The Problem with Contractarianism

  • The Fool Objection
    • Hobbes tries to show that even the person who is entirely self-interested ought (prudentially) to follow moral rules/laws of society
    • This is sometimes called “the freerider problem”
    • “What Hobbes could say is that it is never rational to behave unjustly in a well-ordered society.” (FoE 203)
      • Is that true?
  • SL thinks Hobbes cannot defend claim 1 but can defend 2 and 3, which he says is pretty good
    • Claim 1: No matter who you are, or what circumstances you find yourself in, it is always rational to act justly.
    • Claim 2: It is always rational to be a just person – the sort of person who values fairness, approves of just policies, tries to live an upright life, and becomes upset when learning of injustice.
    • Claim 3: For just people, it is always rational to act justly.
  • My argument:
    • Almost only counts in horshoes and handgrenades.
    • Morality is not horshoes or handgrenades.
    • So, almost is not good enough.
  • We’ll talk more about this issue as I think this is the crucial issue in determining whether this approach will actually work as an ethical theory

 

The Moral Community

  • Another objection that SL covers relates to the scope of the moral community
    • Contractarianism doesn’t seem to countenance  moral duties to people outside our contract, this could include animals, children, other societies, etc

 

Contractarianism vs Contractualism

  • The book, FoE, doesn’t explain this important distinction
  • Contractarians
    • Thomas Hobbes, Robert Nozick*, David Gautier, Gibert Harman
    • Contractualists
      • Jean Jacques Rousseau, Immanuel Kant*, John Rawls, Timothy Scanlon
      • Contractualism does not attempt to derive morality from pure self-interest (prudentiality), for contractarians there is nothing but prudentiality

 

 

Thommas Hobbes – Leviathan

 

Everyone is roughly equal (116)

  • This is not some philosophical statement about the absolute dignity of all persons, this is a crude statement of the facts
  • “The weakest has strength enough to kill the strongest”

 

From equality of ability arises equality of hope (117)

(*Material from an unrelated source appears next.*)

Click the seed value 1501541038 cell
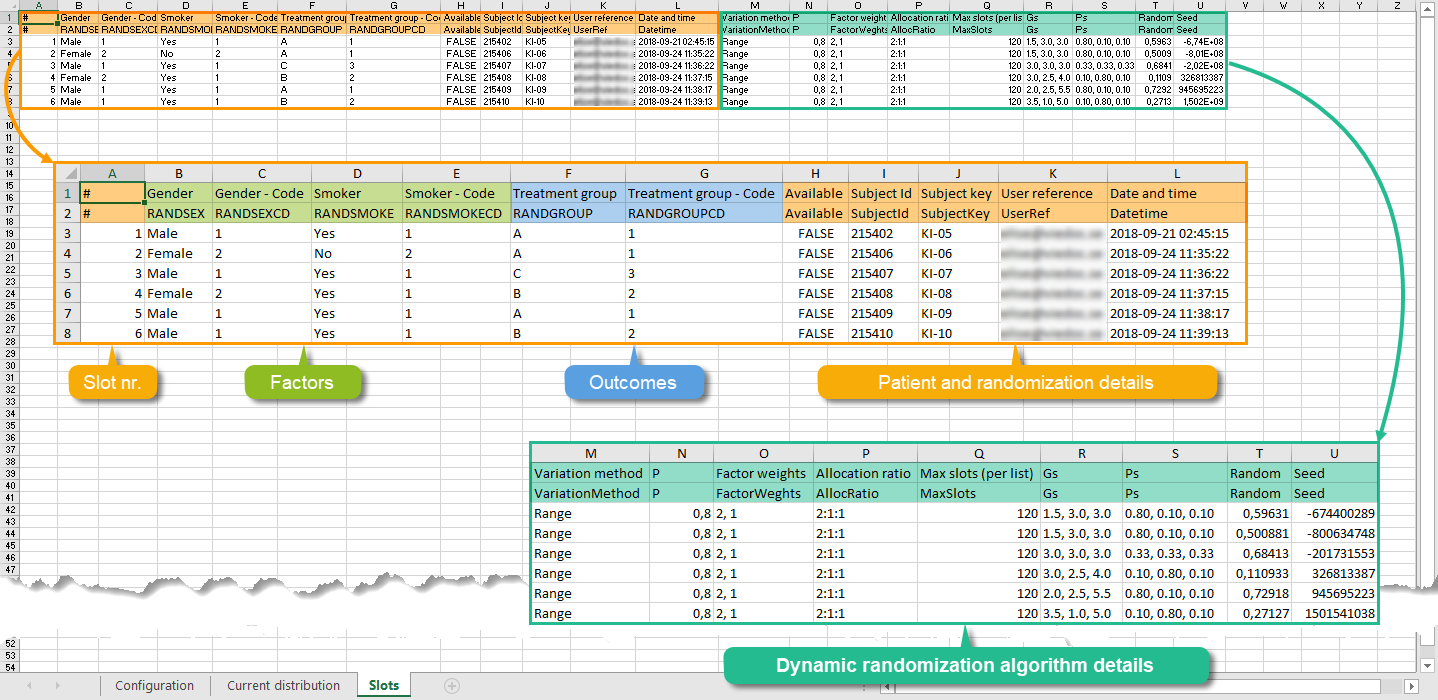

  • and competition and fighting (diffidence)
  • which leads to misery for all (prisoner’s dilemma)

 

This leads to a state of war (117)

  • a state of war of everyman against everyman (bellum omnium contra omnes)
  • the state of war is a the disposition to fighting i.e a fight can happen anytime
    • “For war consisteth no in battle only, or the act of fighting, but in a tract of time, wherein the will to conted by battle is sufficiently known by; and therefore the notion of time is to be considered in the nature of war, as it is in the nature of weather. For as the nature of foul weather lieth not in a shower or two of rain, but in an inclination thereto of many days together: so the nature of war consisteth not in actual fighting, but in the known disposition thereto during all the time there is no assurance to the contrary.”
    • Everyman is enemy to everyman
    • There is no security
    • No industry because the fruit of industry is uncertain, No navigation or trade by sea, no commodious building, no large moving equipment, no knowledge of the face of the earth, no account of time, not arts, no letters, no society
    • Continual fear and danger of violent death
    • “the life of man, solitary, poor, nasty, brutish, and short”

 

Nothing is unjust in a state of war (119)

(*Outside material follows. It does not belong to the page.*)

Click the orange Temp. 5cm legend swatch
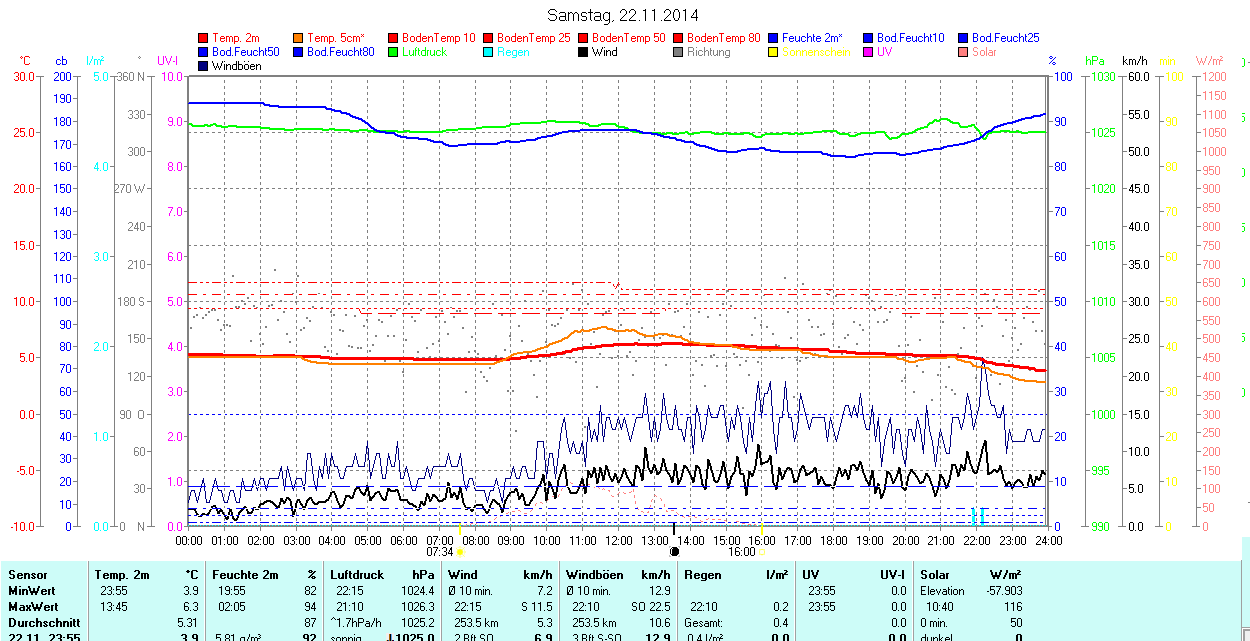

  • in a state of war everyone has a right to everything
  • “The notions of right and wrong, justice and injustice have there no place. Where there is no common power, there is no law; where no law, no injustice. Force and fraud are the two cardinal virtues.”

 

What leads us out of the state of war? (119)

“The passions that incline men to peace are: fear of death; desire of such things as are necessary to commodious living; and a hope by their industry to obtain them. And reason suggesteth convenient articles of peace upon which men my be drawn to agreement. These articles are they which otherwise are called laws of nature”

 

Natural law (jus natural) (119)

  • Hobbes asserts that natural is really nothing other than the right to one’s own self preservation

 

Liberty

  • “By liberty is understood, according to the proper signification of the word, the absence of external impediments”
  • Hobbes uses a negative definition of liberty
  • Positive liberty includes rights to be given certain things (education, healthcare, basic standard of living, etc)

 

First Law (and Summary thus far) (120)

“as long as this natural right of every man to everything endureth, there can be no security to any man, how strong or wise soever he may be, of living out the time which nature ordinarily alloweth men to live. And consequently it is a precept, or general rule of reason: that every man ought to endeavor peace, as far as he has hope of obtaining it; and when he cannot obtain it, that he may seek and use all helps and advantages of war.”

 

The Second Law (120)

  • “From this fundamental law of nature, by which men are commanded to endeavor peace, is derived this second law: that a man be willing, when others are so too, as far forth as for peace and defence of himself he shall think it necessary, to lay down this right to all things; and be contented with so much liberty against other men as he would allow other men against himself.”
  • In the state of nature everyone has a right to everything, we get out of the state of nature by agreeing to renounce our right to everything if others are also willing to do so

 

Contract

“the mutual transferring of right is that which men call contract.” (121)

 

The third law

  • “that men perform their convenants made” (122)

 

The Commonweath/The Leviathan

  • The commonwealth ensures that the punishment for breaking contracts is sufficiently great and reliable such that it is not in anyone’s interest to break a contract or  more generally act unjustly in any way
  • “Therefore before the names of jusgt and unjust can have place, there must be some coercive power to comple mean equally to the performance of their convenants, by the terror of some punishment greater than the benefit they expect by the breach of their convenant, and to make good that propriety which by mutual contract men acquire in recompense of the universal right they abandon: and such power there is none before the erection of a Commonwealth.”
  • The Leviathan refers to an absolute monarch
    • Hobbes thought this was the best form of government

 

The Fool (123-4)

  • Is it against reason (one’s interest) to follow through with contracts made?
  • Hobbes says “No”.
    • First – something may work out in your favor but that doesn’t mean it is wisely done.
    • Second – If you break your covenants you are removing yourself from society and putting yourself back into the state of nature, which is a bad thing. You will not be able to be received by any society. You might happen to fool some group of people but it is not wise (rational and prudential to assume that you will be able to do so).
    • A more formal reconstruction
  1. A rational person always prefers a state of peace than a state of war.
  2. If you break contracts (act like a fool) then you are removing yourself from a state of peace and putting yourself in a state of war.
  3. No breaking of a contract is ever guaranteed to go undetected.
    1. The odds of one’s being detected, no matter how small, and punishments that might result from that breach of contract always make it irrational to break a contract.

 

  1. So, breaking a contract is never rational (prudential).

 

Premise 4 is the crucial missing premise that seems somewhat implausible. Although 1 also seems somewhat suspect as well.